* Page:
Campeonato Brasileiro Série B
- Season: 2016
- Champions: Atlético Goianiense
- Promoted: Atlético Goianiense Vasco Avaí Bahia
- Relegated: Sampaio Corrêa Tupi Bragantino Joinville
- Matches played: 380
- Goals scored: 892 (2.35 per match)
- Top goalscorer: Bill, Ceará (15 goals)
- Biggest home win: 5–0 Náutico v Sampaio Corrêa R4, 27 May 2016
- Biggest away win: 0–4 Sampaio Corrêa v Vasco da Gama R1, 14 May 2016
- Longest winning run: 6 Avaí
- Longest unbeaten run: 13 Paysandu
- Longest winless run: 16 Oeste
- Longest losing run: 7 Sampaio Corrêa
- Highest attendance: 55,455 Ceará 0–0 Vasco da Gama R19, 2 August 2016
- Lowest attendance: 88 Oeste 0–1 Atlético Goianiense R1, 13 May 2016
- Total attendance: 1,987,912
- Average attendance: 5,231

= 2016 Campeonato Brasileiro Série B =

The Serie B of the Brazilian Championship 2016 was a football competition held in Brazil, equivalent to the second division. It was contested by 20 clubs. The top four teams will were promoted to Série A in 2017 and the bottom four were relegated to Série C in 2017.The games had a break during the 2016 Olympics, which was held between July and August in Brazil. The competition had nineteen rounds played before the stoppage.

* Stated exercise 1: How would you translate the sentence "It was contested by 20 clubs." from the 2016 Série B article into Spanish?
The 2016 Série B article and the entries after it are unrelated to each other.

* Records provided:
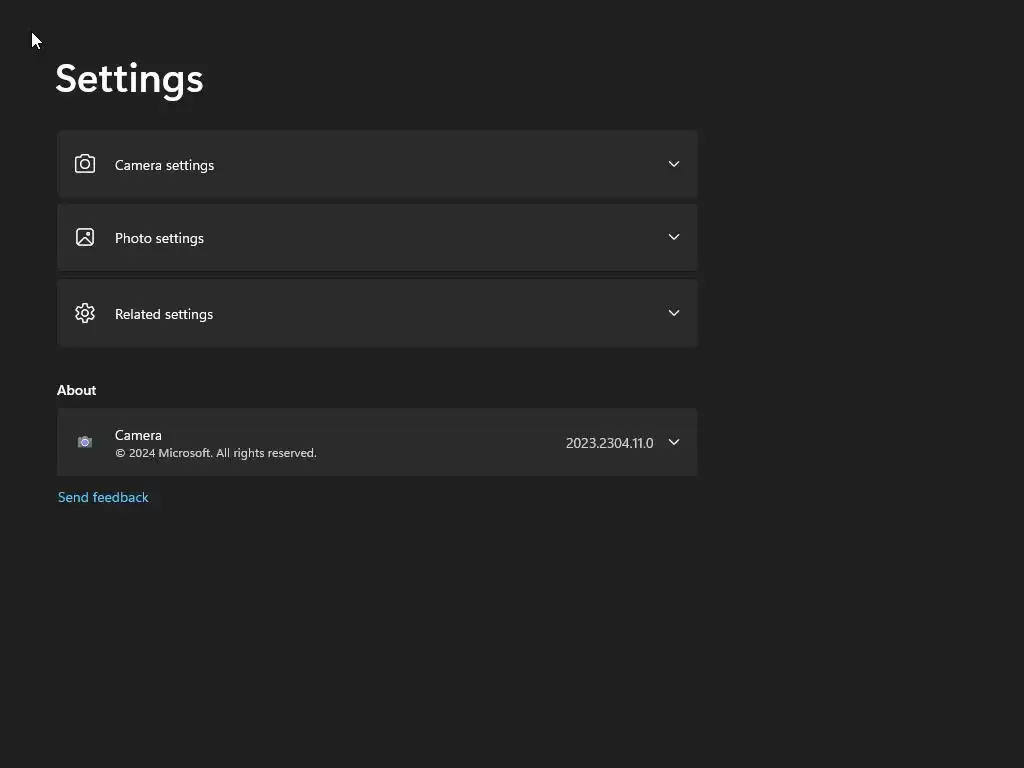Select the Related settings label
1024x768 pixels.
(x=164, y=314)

--

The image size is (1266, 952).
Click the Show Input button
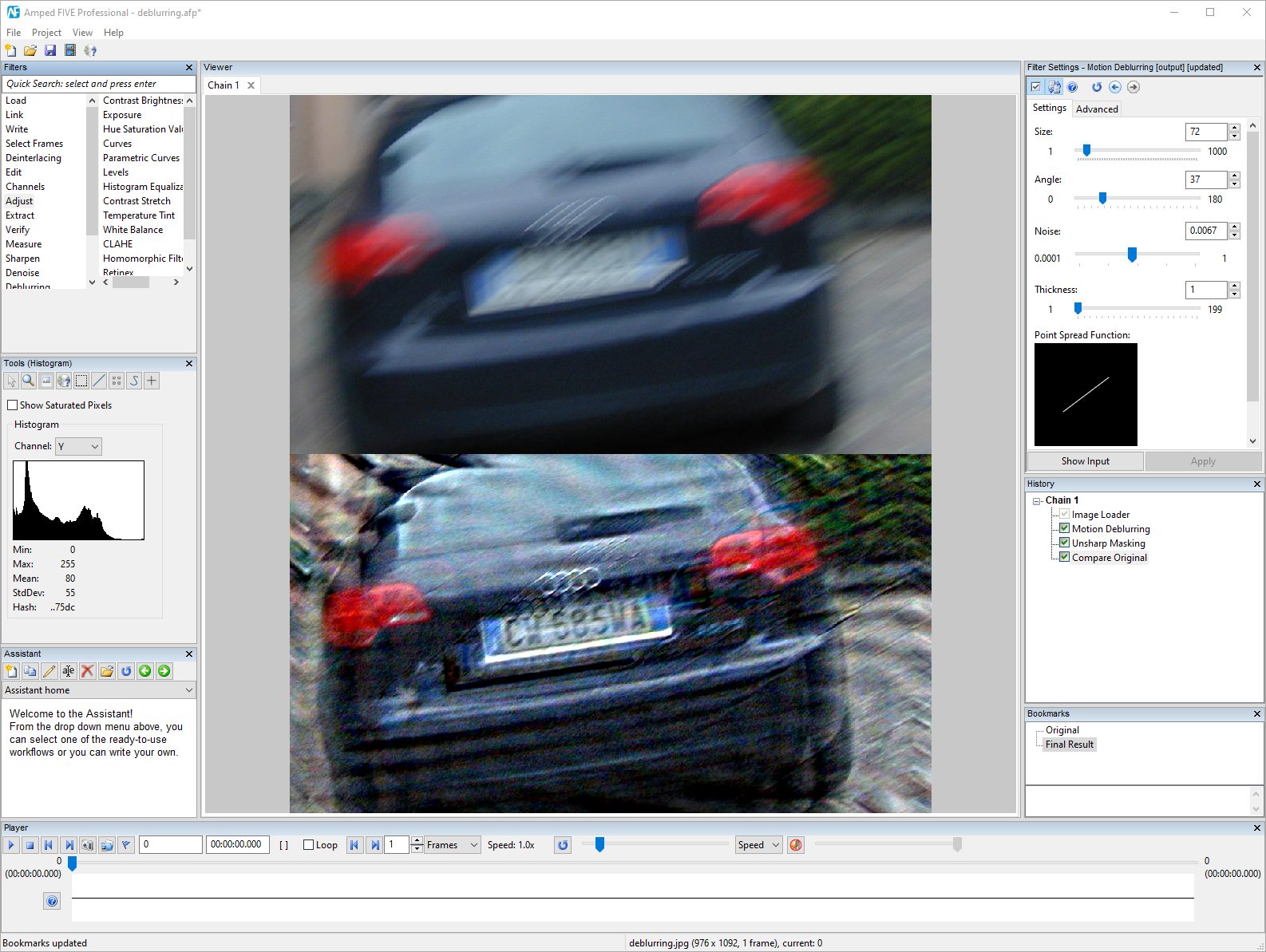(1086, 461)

* * *

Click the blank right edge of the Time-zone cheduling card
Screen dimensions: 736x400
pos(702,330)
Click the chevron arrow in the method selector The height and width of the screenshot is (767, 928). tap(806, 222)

* Stated exercise 2: Can you update the entries starting with the line that contains "Select the Related settings label" and going on through the line that contains "(x=164, y=314)" so that "label" becomes "heading", with everything else left unchanged and the pictures omitted?

* Worked answer 1: Fue disputada por 20 clubes.

* Worked answer 2:
Select the Related settings heading
1024x768 pixels.
(x=164, y=314)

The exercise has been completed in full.